Activity: The pictures stay out; all of the data is to be printed exactly.

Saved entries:
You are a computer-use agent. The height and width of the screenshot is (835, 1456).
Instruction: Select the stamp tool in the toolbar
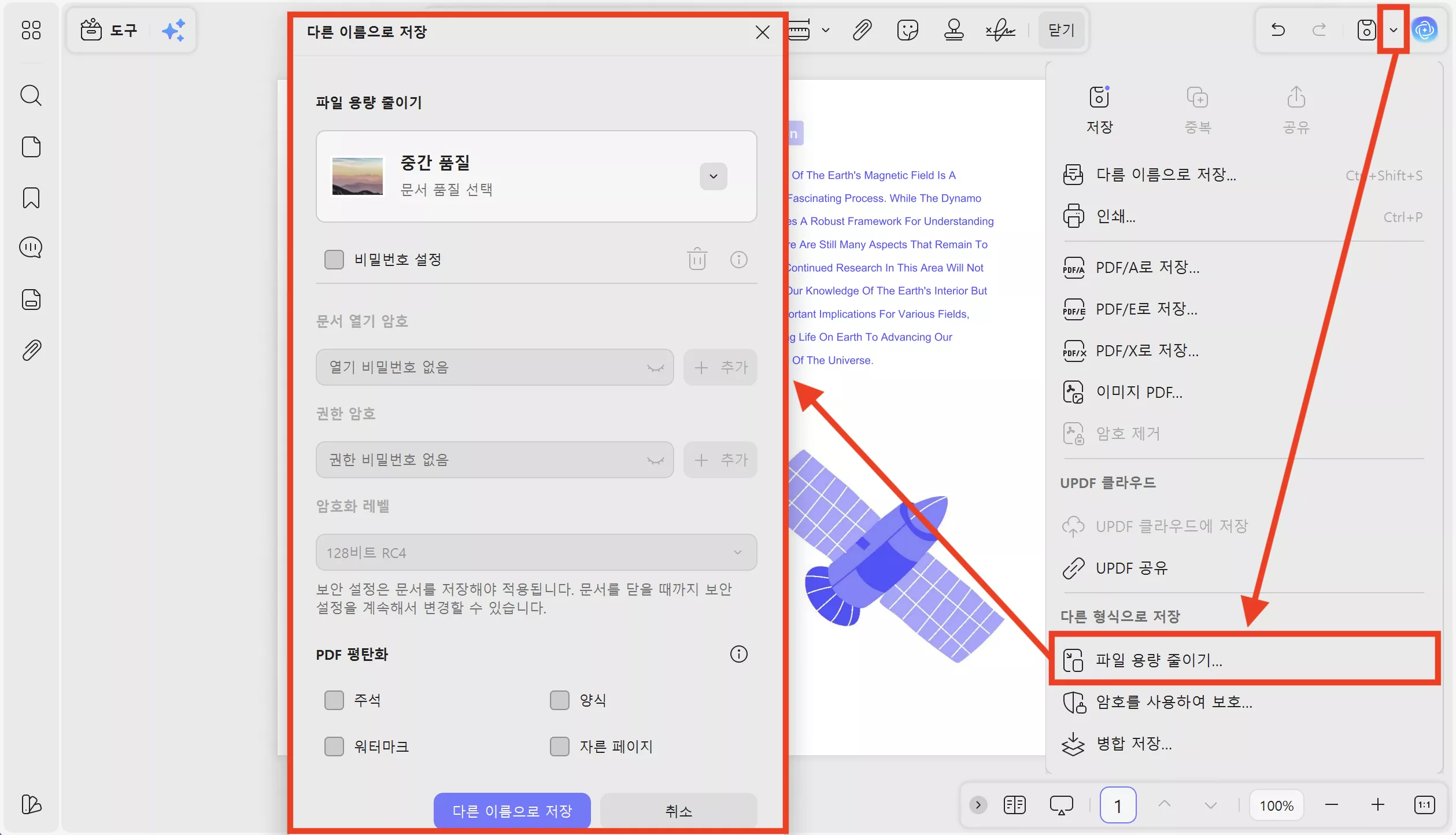coord(953,29)
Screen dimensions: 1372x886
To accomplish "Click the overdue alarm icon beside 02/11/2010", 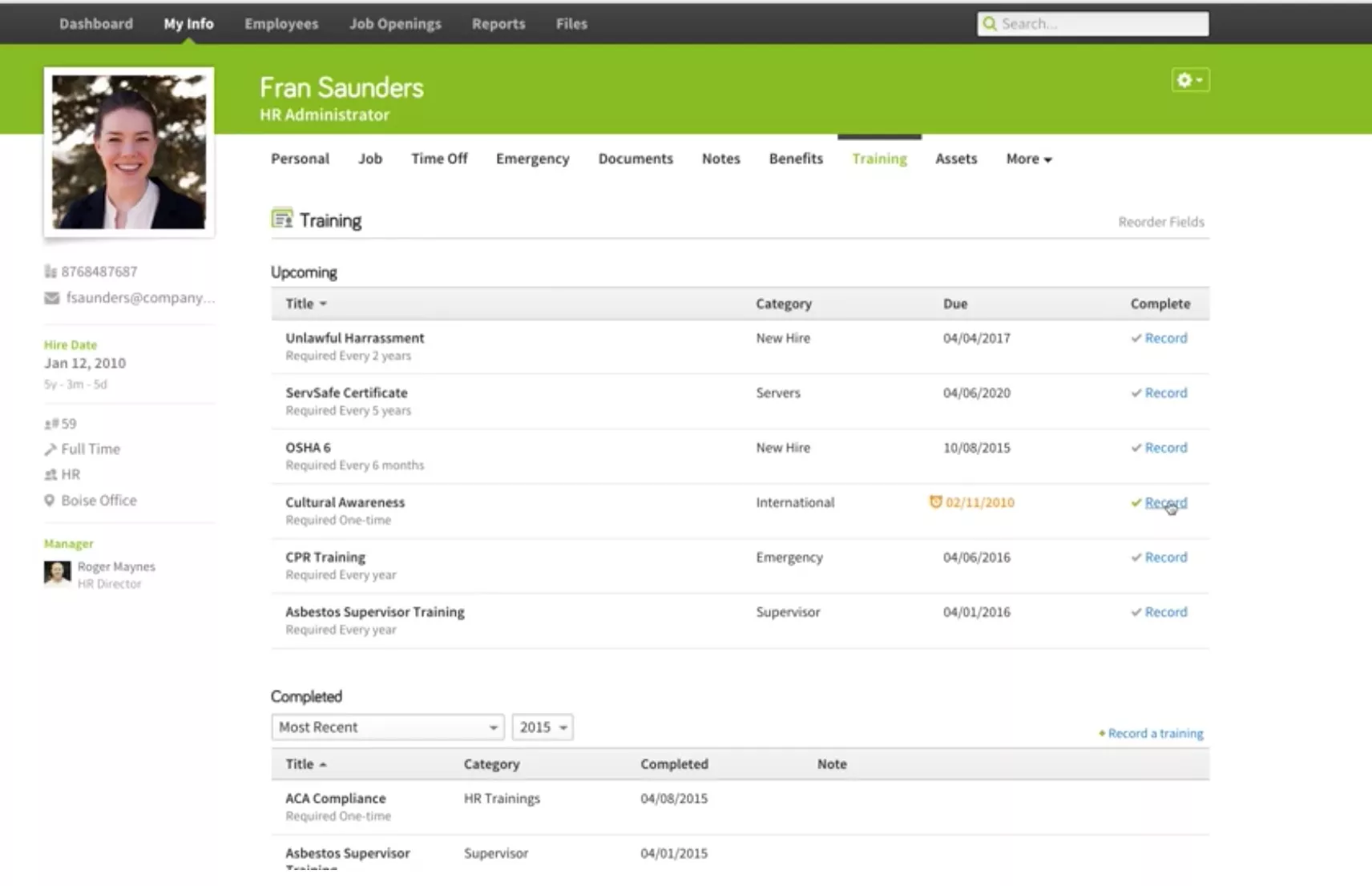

Your solution:
You are a computer-use agent. The height and width of the screenshot is (835, 1456).
Instruction: Select the stamp tool in the toolbar
coord(953,29)
Screen dimensions: 1372x886
To accomplish "Click the overdue alarm icon beside 02/11/2010", 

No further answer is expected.